-- Task statement --
Among the entries below, please show each line that carries the word "Move".

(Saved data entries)

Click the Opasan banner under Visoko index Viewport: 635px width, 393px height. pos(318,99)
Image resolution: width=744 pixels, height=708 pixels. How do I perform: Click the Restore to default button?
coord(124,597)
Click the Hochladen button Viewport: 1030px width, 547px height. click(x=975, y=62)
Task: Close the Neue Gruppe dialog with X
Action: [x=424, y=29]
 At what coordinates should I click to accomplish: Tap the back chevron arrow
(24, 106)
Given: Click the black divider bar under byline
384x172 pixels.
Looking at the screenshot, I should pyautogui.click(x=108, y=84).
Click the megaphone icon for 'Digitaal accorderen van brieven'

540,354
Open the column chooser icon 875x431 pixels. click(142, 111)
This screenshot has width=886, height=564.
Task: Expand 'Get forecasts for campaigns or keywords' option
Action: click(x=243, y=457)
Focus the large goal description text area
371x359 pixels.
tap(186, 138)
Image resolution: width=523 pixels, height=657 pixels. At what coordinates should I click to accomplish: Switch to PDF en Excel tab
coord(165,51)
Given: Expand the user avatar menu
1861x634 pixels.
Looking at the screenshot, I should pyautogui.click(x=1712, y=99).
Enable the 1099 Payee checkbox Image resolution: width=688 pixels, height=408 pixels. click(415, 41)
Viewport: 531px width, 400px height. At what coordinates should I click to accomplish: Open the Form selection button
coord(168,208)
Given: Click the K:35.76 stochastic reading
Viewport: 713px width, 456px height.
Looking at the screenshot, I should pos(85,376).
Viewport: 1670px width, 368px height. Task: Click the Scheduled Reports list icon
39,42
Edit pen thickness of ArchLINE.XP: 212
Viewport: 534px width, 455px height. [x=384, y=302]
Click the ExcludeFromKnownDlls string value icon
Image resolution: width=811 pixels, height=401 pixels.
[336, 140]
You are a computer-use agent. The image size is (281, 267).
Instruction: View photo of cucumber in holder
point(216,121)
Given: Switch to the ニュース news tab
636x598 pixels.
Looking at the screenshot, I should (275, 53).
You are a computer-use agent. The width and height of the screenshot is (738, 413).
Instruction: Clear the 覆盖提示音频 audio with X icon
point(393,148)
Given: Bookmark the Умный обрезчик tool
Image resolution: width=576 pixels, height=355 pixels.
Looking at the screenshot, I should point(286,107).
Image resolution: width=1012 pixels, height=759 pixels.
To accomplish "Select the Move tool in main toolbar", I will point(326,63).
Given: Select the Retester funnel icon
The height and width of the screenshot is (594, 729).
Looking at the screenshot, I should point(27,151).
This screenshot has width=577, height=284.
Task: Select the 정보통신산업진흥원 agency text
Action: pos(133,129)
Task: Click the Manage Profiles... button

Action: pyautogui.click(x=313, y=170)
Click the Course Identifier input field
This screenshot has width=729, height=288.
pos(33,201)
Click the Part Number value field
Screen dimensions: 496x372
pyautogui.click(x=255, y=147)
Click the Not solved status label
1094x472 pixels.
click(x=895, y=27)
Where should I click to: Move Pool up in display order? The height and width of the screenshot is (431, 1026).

-- Task output --
To accomplish "Select the Move tool in main toolbar", I will point(326,63).
Where should I click to: Move Pool up in display order? The height and width of the screenshot is (431, 1026).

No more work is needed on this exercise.